= EXERCISE OBJECTIVE =
Below are some records; return each one exactly.

= INPUT MATERIAL =
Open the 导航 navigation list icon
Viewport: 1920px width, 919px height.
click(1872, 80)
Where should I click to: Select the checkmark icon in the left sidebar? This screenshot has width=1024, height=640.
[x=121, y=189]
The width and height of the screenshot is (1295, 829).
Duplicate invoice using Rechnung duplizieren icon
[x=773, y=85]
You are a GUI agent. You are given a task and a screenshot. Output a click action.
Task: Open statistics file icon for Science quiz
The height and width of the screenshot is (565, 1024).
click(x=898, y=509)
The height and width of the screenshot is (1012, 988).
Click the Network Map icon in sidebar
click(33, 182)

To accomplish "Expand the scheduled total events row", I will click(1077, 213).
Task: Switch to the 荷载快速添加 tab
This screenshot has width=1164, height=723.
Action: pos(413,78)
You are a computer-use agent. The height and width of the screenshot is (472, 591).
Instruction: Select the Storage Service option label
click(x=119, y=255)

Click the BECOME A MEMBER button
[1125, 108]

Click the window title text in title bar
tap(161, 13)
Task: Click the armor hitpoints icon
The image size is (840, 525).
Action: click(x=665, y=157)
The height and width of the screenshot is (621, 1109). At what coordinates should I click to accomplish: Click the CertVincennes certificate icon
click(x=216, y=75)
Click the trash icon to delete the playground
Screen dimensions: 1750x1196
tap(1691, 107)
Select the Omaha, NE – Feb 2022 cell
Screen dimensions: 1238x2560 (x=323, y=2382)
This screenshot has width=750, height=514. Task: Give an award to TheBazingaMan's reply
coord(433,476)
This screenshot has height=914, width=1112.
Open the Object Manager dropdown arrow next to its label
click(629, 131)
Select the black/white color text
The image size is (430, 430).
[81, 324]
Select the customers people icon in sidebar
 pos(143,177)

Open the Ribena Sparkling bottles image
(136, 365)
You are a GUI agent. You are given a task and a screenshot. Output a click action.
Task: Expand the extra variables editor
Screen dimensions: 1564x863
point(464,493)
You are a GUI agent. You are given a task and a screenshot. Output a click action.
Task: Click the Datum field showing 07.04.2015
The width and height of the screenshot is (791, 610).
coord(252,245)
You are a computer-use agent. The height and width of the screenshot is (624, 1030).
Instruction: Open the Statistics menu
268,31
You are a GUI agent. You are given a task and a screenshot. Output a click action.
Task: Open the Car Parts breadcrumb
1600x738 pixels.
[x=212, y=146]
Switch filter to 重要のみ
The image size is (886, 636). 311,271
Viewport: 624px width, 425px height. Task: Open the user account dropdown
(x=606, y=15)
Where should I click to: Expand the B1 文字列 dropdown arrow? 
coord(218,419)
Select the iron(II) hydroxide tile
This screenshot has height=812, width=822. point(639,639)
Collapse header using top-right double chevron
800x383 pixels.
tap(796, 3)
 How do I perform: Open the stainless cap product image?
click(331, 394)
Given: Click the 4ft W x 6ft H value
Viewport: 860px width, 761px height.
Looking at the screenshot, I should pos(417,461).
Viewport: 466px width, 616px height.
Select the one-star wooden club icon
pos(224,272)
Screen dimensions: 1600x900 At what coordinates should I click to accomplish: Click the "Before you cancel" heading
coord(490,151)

= SOLVED EXERCISE =
Open the 导航 navigation list icon
Viewport: 1920px width, 919px height.
click(1872, 80)
Where should I click to: Select the checkmark icon in the left sidebar? This screenshot has width=1024, height=640.
[x=121, y=189]
The width and height of the screenshot is (1295, 829).
Duplicate invoice using Rechnung duplizieren icon
[x=773, y=85]
You are a GUI agent. You are given a task and a screenshot. Output a click action.
Task: Open statistics file icon for Science quiz
The height and width of the screenshot is (565, 1024).
click(x=898, y=509)
The height and width of the screenshot is (1012, 988).
Click the Network Map icon in sidebar
click(33, 182)

To accomplish "Expand the scheduled total events row", I will click(1077, 213).
Task: Switch to the 荷载快速添加 tab
This screenshot has width=1164, height=723.
Action: pos(413,78)
You are a computer-use agent. The height and width of the screenshot is (472, 591).
Instruction: Select the Storage Service option label
click(x=119, y=255)

Click the BECOME A MEMBER button
[1125, 108]

Click the window title text in title bar
tap(161, 13)
Task: Click the armor hitpoints icon
The image size is (840, 525).
Action: click(x=665, y=157)
The height and width of the screenshot is (621, 1109). At what coordinates should I click to accomplish: Click the CertVincennes certificate icon
click(x=216, y=75)
Click the trash icon to delete the playground
Screen dimensions: 1750x1196
tap(1691, 107)
Select the Omaha, NE – Feb 2022 cell
Screen dimensions: 1238x2560 (x=323, y=2382)
This screenshot has width=750, height=514. Task: Give an award to TheBazingaMan's reply
coord(433,476)
This screenshot has height=914, width=1112.
Open the Object Manager dropdown arrow next to its label
click(629, 131)
Select the black/white color text
The image size is (430, 430).
[81, 324]
Select the customers people icon in sidebar
 pos(143,177)

Open the Ribena Sparkling bottles image
(136, 365)
You are a GUI agent. You are given a task and a screenshot. Output a click action.
Task: Expand the extra variables editor
Screen dimensions: 1564x863
point(464,493)
You are a GUI agent. You are given a task and a screenshot. Output a click action.
Task: Click the Datum field showing 07.04.2015
The width and height of the screenshot is (791, 610).
coord(252,245)
You are a computer-use agent. The height and width of the screenshot is (624, 1030).
Instruction: Open the Statistics menu
268,31
You are a GUI agent. You are given a task and a screenshot. Output a click action.
Task: Open the Car Parts breadcrumb
1600x738 pixels.
[x=212, y=146]
Switch filter to 重要のみ
The image size is (886, 636). 311,271
Viewport: 624px width, 425px height. Task: Open the user account dropdown
(x=606, y=15)
Where should I click to: Expand the B1 文字列 dropdown arrow? 
coord(218,419)
Select the iron(II) hydroxide tile
This screenshot has height=812, width=822. point(639,639)
Collapse header using top-right double chevron
800x383 pixels.
tap(796, 3)
 How do I perform: Open the stainless cap product image?
click(331, 394)
Given: Click the 4ft W x 6ft H value
Viewport: 860px width, 761px height.
Looking at the screenshot, I should pos(417,461).
Viewport: 466px width, 616px height.
Select the one-star wooden club icon
pos(224,272)
Screen dimensions: 1600x900 At what coordinates should I click to accomplish: Click the "Before you cancel" heading
coord(490,151)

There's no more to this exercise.